Sorry, but Greg is not right. Just because their engineering staff do not work on site in beautiful downtown Irvington, New Jersey does not mean they do not have designers, engineers, artists, and others that work from their homes, or elsewhere in the U.S. of A. Yes, they have the Chinese engineers in China working on projects, but not all phases of all projects. This knowledge is first hand, not an assumption, as I am one of the proud people who do design and development work for them.


----------



## Al McEvoy (Jan 3, 2008)

Yep. I can vouch for Steve (not that he needs it!). I have been to his house and seen his operation. Not to mention his great backyard layout/testing grounds and excellent line of large scale bridge systems he designed and has mfrd (another good example of subcontracting/outsourcing).

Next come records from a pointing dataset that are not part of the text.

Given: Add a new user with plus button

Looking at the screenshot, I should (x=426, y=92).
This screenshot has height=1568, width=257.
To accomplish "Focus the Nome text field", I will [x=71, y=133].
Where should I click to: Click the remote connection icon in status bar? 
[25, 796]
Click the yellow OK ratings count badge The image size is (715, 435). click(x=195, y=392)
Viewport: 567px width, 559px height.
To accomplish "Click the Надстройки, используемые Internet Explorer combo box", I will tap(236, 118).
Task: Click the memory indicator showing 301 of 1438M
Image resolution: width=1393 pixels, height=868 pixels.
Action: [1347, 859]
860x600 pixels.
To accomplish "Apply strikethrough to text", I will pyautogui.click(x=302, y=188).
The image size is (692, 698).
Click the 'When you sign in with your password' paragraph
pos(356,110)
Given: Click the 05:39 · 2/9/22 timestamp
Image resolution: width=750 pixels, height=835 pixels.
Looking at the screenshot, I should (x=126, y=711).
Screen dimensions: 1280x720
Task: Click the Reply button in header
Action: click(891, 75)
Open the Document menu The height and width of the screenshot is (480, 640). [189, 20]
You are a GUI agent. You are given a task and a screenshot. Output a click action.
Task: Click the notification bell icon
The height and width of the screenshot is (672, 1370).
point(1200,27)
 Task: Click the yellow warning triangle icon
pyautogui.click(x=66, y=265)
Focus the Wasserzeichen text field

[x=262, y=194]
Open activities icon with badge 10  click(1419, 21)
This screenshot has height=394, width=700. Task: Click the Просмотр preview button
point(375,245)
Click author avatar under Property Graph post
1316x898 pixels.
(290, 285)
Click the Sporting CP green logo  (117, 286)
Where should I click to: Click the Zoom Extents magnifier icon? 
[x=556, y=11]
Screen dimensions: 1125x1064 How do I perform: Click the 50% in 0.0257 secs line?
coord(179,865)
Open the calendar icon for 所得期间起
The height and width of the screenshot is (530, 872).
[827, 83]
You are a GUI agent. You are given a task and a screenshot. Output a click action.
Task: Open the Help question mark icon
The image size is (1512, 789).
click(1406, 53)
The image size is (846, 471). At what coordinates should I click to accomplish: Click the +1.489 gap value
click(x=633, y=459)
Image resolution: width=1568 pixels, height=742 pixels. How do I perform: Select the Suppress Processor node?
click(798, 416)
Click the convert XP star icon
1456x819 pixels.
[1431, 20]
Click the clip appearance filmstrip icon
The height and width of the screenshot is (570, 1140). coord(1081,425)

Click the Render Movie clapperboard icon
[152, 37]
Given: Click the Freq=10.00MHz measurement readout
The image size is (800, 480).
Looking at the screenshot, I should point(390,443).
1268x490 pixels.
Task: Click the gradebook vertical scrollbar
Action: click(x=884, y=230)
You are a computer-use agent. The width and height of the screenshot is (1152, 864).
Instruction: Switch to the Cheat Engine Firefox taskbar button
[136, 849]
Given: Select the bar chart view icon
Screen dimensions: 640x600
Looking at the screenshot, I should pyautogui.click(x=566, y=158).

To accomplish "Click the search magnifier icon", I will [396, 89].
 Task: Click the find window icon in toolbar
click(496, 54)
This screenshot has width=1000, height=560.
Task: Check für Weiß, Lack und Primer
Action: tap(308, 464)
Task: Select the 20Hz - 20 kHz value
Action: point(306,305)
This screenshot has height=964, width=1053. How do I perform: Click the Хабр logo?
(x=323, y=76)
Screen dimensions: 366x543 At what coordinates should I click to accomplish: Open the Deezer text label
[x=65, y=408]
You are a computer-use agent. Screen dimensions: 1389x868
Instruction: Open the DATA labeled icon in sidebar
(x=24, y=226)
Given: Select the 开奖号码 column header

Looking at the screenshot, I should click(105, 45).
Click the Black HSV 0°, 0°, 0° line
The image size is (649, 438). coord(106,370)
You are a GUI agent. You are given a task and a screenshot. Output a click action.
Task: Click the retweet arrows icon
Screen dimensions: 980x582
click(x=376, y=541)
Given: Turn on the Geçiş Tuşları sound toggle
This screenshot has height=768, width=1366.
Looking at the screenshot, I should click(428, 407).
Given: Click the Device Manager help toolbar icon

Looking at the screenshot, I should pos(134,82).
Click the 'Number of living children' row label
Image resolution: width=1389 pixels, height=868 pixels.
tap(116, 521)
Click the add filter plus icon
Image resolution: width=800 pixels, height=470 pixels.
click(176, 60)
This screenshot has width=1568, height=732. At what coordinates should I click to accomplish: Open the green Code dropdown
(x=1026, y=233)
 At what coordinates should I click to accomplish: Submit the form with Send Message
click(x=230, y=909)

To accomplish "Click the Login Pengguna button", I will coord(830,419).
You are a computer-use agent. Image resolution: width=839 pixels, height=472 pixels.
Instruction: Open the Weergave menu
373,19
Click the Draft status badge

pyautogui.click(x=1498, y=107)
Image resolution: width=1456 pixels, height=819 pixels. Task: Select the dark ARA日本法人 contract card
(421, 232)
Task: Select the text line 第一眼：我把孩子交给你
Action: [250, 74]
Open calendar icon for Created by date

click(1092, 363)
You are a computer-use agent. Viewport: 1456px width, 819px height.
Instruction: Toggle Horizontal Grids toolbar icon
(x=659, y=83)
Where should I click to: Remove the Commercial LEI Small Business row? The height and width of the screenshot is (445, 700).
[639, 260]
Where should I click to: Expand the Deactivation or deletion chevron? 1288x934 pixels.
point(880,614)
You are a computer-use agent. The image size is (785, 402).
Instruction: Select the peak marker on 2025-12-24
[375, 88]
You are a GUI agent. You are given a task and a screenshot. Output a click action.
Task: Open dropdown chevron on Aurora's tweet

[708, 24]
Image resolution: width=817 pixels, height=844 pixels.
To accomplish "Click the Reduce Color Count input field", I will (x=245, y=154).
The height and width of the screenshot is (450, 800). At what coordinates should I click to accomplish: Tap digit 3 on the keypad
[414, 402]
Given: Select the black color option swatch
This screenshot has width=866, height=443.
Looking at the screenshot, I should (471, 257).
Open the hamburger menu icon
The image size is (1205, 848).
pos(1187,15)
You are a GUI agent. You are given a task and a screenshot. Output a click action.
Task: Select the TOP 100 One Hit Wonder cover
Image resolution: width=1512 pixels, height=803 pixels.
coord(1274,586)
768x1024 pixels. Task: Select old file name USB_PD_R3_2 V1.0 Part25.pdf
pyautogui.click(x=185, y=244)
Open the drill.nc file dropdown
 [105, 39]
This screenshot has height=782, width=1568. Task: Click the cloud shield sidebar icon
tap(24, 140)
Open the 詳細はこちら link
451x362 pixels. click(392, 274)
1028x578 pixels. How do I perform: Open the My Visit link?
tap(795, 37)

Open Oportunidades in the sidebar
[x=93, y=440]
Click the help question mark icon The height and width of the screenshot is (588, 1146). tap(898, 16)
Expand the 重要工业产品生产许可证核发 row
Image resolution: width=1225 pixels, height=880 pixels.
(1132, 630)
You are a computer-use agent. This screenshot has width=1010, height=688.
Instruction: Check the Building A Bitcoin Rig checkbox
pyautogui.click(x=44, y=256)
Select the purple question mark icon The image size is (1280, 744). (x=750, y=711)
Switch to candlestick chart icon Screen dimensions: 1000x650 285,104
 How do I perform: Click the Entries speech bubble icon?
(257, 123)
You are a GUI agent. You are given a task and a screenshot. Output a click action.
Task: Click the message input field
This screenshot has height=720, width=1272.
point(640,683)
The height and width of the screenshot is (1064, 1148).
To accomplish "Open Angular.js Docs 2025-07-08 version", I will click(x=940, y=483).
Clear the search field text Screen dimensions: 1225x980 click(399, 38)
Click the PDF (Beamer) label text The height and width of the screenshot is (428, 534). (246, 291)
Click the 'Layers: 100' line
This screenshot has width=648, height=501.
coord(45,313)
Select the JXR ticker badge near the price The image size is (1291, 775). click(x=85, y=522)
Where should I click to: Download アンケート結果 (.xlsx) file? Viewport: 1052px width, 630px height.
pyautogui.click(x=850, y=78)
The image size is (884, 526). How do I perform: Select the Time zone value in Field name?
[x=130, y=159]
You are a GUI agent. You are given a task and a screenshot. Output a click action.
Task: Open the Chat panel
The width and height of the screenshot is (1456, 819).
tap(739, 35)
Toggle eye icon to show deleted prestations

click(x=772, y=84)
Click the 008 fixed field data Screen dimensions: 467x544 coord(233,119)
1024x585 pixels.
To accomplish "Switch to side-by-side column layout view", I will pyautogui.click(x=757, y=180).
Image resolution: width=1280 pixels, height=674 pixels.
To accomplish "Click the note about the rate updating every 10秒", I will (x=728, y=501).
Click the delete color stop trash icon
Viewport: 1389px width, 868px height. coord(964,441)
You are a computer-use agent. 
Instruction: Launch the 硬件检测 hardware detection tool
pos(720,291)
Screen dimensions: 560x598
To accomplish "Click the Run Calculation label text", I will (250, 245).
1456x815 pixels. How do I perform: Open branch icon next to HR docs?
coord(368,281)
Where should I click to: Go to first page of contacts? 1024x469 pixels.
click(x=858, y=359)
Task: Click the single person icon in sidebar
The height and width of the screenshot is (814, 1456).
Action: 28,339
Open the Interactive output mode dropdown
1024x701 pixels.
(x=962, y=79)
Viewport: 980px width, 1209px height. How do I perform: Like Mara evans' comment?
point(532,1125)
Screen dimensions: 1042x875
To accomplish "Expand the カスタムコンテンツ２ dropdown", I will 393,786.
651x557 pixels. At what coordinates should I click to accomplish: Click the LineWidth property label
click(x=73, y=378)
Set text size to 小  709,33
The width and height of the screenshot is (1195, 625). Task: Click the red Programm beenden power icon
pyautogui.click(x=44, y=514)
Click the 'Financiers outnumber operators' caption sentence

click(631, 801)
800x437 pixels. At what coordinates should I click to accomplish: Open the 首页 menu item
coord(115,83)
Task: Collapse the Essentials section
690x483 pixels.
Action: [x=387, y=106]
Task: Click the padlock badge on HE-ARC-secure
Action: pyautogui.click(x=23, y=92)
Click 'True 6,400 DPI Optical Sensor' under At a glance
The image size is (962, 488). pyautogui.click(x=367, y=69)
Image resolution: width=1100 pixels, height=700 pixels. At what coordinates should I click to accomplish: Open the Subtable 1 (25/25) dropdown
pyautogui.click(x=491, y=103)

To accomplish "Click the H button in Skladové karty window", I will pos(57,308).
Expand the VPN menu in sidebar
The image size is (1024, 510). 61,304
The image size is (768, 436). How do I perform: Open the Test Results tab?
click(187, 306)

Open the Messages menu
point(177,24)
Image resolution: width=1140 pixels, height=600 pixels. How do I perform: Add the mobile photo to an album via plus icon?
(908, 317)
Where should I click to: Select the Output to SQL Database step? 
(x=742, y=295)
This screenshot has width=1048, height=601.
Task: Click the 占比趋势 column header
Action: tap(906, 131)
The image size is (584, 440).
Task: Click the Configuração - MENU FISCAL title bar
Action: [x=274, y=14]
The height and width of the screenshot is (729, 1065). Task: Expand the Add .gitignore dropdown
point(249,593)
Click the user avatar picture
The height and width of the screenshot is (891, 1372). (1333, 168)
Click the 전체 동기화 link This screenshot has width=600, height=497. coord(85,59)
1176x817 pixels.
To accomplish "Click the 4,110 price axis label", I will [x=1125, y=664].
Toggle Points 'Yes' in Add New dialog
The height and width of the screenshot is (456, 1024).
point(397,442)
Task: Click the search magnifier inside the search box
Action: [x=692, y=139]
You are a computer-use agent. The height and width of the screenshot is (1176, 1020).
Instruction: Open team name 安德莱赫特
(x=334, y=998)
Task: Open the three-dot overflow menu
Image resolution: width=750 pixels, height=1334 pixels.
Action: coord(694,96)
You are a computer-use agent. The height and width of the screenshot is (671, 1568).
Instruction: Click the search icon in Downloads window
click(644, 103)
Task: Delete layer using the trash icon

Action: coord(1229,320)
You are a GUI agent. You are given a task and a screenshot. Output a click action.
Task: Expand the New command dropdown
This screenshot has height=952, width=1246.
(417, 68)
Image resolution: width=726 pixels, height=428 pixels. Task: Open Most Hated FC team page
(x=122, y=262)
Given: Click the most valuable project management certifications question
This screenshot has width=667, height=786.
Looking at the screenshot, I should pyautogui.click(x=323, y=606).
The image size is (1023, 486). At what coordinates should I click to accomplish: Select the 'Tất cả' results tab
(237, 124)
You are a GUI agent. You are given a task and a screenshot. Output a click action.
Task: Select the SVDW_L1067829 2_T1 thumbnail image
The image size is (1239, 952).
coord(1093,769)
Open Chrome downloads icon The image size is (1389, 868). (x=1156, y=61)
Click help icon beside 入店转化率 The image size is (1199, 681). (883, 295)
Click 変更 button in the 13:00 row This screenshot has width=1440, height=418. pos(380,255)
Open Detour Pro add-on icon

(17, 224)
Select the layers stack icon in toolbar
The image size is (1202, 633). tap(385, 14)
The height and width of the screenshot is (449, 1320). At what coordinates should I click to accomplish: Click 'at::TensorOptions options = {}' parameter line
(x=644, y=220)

Howdy Steve...from the other large scale guy in Sykesville!


----------



## aceinspp (Jan 2, 2008)

Guess they do not want to acknowledge the good old US of aA folks for their work. Video does not mention this. Later RJD


----------



## Steven Gugel (Jan 9, 2008)

I did get a credit at the bottom of the Dash-9 drawings near the beginning of the video, and the girl on the roof of the GG-1 is Michelle, who worked for and put up with me for many, many years before needing a gig with benefits for the new bambino. She is still my booth bunny at the ECLSTS each year in York. The angry look like she's going to pounce on or throw something at me is because I kept telling her to take another step back when I was taking the photo. For those of you who haven't been on the roof of a GG-1...IT'S VERY FAR DOWN TO THE CEMENT FLOOR!

Hi AL.


----------



## Greg Elmassian (Jan 3, 2008)

So Steven, you are NOT an employee, right, but you are a consultant, right? Lewis has stated several times (and I can point you to HIS posts on HIS forum) that there are 7 employees of Aristo. 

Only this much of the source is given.